Go through the entries below from the first line and transcribe each one exactly, ending with the line that contains "Task: Click the Response".

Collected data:
+--

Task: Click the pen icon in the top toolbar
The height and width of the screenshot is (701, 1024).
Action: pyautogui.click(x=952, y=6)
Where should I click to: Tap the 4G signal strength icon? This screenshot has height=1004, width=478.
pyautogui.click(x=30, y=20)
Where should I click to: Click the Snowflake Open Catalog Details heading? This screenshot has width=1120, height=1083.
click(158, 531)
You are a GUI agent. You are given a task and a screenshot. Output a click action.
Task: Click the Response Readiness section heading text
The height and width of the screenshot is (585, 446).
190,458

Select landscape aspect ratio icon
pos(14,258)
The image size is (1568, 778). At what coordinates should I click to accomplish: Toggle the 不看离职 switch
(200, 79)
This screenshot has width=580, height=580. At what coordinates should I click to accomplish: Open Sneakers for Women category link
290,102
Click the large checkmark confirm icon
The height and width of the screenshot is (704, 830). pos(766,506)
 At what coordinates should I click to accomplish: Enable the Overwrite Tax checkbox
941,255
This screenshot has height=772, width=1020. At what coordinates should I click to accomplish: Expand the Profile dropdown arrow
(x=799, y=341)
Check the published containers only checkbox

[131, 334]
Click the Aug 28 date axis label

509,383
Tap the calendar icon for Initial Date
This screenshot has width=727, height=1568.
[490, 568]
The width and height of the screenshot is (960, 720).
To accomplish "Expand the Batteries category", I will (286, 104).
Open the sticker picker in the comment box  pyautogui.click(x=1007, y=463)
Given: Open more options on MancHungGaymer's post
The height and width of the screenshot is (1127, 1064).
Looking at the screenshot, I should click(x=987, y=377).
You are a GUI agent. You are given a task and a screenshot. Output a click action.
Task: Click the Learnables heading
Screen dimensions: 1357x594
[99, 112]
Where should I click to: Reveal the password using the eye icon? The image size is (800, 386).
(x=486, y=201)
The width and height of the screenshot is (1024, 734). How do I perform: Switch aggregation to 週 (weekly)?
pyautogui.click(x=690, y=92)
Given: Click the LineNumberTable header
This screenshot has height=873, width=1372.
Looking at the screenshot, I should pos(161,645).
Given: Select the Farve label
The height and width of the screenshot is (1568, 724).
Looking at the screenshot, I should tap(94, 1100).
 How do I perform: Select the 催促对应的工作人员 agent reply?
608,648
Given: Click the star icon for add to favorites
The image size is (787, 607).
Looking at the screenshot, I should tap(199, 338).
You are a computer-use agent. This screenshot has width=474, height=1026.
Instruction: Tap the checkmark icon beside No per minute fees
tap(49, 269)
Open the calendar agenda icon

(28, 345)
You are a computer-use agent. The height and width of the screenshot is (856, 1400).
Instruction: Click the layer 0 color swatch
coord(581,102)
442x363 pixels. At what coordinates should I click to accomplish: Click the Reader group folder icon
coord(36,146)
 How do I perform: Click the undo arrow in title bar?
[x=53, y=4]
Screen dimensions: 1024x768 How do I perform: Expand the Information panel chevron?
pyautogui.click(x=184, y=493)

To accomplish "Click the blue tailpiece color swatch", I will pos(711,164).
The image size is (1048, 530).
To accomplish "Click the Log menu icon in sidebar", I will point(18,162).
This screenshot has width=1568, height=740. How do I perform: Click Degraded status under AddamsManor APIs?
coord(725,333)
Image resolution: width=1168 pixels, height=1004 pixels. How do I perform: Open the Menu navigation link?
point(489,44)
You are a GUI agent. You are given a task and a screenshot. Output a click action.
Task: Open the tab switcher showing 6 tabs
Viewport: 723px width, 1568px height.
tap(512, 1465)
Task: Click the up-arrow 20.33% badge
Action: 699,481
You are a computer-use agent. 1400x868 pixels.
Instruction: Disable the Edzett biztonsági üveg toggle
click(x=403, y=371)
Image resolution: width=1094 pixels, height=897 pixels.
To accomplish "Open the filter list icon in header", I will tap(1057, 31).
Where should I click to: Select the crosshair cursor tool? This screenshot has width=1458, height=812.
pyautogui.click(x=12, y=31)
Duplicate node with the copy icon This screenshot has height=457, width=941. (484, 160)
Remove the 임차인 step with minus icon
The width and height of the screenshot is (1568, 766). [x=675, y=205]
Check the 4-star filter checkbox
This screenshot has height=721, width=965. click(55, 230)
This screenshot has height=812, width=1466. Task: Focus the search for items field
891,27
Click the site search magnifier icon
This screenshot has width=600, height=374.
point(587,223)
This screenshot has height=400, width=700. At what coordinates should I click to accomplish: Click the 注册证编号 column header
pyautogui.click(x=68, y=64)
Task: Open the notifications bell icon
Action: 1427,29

+--

Result:
Task: Click the pen icon in the top toolbar
The height and width of the screenshot is (701, 1024).
Action: pyautogui.click(x=952, y=6)
Where should I click to: Tap the 4G signal strength icon? This screenshot has height=1004, width=478.
pyautogui.click(x=30, y=20)
Where should I click to: Click the Snowflake Open Catalog Details heading? This screenshot has width=1120, height=1083.
click(158, 531)
You are a GUI agent. You are given a task and a screenshot. Output a click action.
Task: Click the Response Readiness section heading text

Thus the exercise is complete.